For all CS-NP membranes, the addition of NPs increased Young’s modulus (E) with respect to the CS membrane prepared without NPs. A greater improvement was detected at high NP concentrations (i.e., at low NP concentrations, the E values increased around 40% for the CS-TiO₂-L membrane, 6% for the CS-Fe₃O₄-L membrane, and 12% for the CS-Al₂O₃-L membrane, whereas at high NP concentrations, the increase in E values were around 48%, 35%, and 29%, respectively). In general, the τ_s values followed the same trend as those of E, being higher for the CS-NP membranes compared to those of the CS membrane prepared without NPs.
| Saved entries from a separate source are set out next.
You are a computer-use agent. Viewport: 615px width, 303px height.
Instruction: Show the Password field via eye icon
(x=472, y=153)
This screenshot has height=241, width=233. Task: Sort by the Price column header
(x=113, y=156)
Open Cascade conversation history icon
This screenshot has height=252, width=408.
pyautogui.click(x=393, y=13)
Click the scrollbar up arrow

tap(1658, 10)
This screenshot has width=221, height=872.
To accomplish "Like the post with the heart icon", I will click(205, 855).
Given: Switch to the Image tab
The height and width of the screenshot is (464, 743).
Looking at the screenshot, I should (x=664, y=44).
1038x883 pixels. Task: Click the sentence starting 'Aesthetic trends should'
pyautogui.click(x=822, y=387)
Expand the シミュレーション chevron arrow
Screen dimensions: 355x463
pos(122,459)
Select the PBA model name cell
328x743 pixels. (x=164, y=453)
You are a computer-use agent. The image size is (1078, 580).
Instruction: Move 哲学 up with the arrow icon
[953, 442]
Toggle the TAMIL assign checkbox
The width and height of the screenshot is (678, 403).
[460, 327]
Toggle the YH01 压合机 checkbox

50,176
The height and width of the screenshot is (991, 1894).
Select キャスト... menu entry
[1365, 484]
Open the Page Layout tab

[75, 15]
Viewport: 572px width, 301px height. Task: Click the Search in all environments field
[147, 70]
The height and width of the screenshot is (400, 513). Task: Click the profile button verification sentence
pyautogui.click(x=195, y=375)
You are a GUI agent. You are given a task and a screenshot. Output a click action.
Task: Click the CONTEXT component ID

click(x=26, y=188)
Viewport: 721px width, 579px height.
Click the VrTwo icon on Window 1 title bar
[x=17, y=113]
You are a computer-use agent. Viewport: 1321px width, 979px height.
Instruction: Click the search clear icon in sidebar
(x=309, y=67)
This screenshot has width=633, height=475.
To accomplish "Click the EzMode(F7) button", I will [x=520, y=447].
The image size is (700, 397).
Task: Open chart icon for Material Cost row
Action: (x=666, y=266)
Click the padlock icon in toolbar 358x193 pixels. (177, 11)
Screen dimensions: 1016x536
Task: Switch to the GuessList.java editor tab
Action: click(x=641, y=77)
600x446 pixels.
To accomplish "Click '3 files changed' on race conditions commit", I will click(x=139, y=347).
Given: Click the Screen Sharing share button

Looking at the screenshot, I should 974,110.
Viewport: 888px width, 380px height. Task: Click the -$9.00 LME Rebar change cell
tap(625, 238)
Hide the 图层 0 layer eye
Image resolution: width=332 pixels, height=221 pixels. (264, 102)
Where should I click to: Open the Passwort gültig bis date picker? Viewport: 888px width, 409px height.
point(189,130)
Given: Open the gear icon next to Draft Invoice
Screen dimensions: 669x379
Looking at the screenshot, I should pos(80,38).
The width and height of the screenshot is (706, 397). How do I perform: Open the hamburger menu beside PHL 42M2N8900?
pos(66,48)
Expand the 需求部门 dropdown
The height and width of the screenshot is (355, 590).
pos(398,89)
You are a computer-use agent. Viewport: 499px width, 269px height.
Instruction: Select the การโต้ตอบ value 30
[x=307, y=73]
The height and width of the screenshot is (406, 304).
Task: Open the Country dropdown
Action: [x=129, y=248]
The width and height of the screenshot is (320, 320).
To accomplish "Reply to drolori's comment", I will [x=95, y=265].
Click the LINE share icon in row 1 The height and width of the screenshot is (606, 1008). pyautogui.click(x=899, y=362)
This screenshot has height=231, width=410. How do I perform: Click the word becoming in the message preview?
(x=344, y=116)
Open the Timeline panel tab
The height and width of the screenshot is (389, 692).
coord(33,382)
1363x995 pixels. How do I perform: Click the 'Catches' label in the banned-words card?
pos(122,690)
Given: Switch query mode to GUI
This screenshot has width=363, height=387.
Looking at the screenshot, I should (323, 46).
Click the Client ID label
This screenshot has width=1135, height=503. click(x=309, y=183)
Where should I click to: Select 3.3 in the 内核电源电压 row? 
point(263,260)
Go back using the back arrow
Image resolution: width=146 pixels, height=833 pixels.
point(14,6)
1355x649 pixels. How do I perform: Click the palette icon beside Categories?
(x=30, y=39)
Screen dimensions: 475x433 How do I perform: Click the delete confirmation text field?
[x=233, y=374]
Compared to the CS membrane, this increase was 53% for the CS-TiO₂-H membrane, 17% for the CS-Fe₃O₄-H membrane, and 20% for the CS-Al₂O₃-H membrane. A greater increase in τ_s values was observed when the TiO₂ concentration was higher. This may be attributed partly to the favored interaction between TiO₂-NP and CS polymeric chains.

According to Fu et al. [54], good adhesion between the NPs and the polymeric matrix produces an increase in τ_s and E, as is the case of the CS-NP membranes prepared in this study, even in the presence of aggregates. Amin et al. [21] also observed an enhancement of E and τ_s values as a function of TiO₂ concentration in CS membranes (up to 30% w/w TiO₂ with glycerin). Guo et al. [55] explained that the addition of Al₂O₃ to CS hydrogels also improved the τ_s of membranes prepared without these NPs.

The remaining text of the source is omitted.